5 things I have done that my mom would approve of:
- Went to all my classes.
- Worked out a budgeting system.
- Made my bed (almost) every day.
So, here I am. A new-born adult tasting for the first time the sweet zest of independence. I mean, look at me. I’m typing away on my laptop on a bed that I made without my mother telling me to, awake and productive by 11:27am with a can of V in my lap. Guys, I’m drinking an energy drink. With caffeine in it. I’m such an adult. I’m responsible for so many things now – laundry, my meals, living. It feels amazing. Living in the Halls of Residence has offered so many opportunities to realize that I sort of suck at looking after myself, but hey, that’s okay, everyone else sucks too (except that one 25-year-old on the third floor). By the end of this I’ll have learned to kick booty at this whole surviving on my own thing.

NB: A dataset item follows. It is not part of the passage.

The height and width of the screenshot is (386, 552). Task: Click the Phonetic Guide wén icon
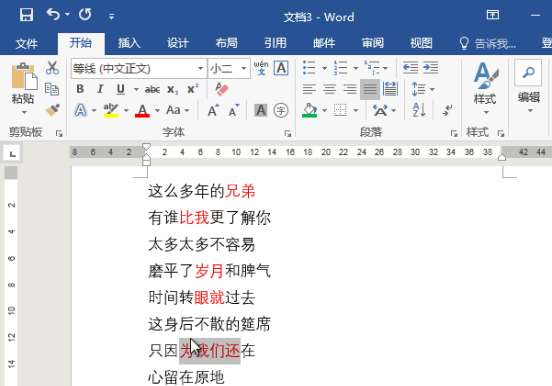(261, 68)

I’m going to get straight into the clichés. The first week at Te Ohanga, I really explored things I’ve always wanted to experience. It’s kind of great having no parental supervision (sorry, mom). Just last week I swam preeeetty deep into the ocean at the beach with a friend of mine. It was AMAZING. What was even better is that what’s forehead deep for a 5’2” person is just chest deep for the 25-year-old I mentioned before, so I was pretty glad he decided to join us swimming, always good to have a tall friend with long arms, just in case. I caught a bus alone and got lost alone, but I also found my way back home alone. I made my own lunch and did my own laundry. I did my budget and sorted out my StudyLink applications, all on my own. I’m just a tad proud of myself.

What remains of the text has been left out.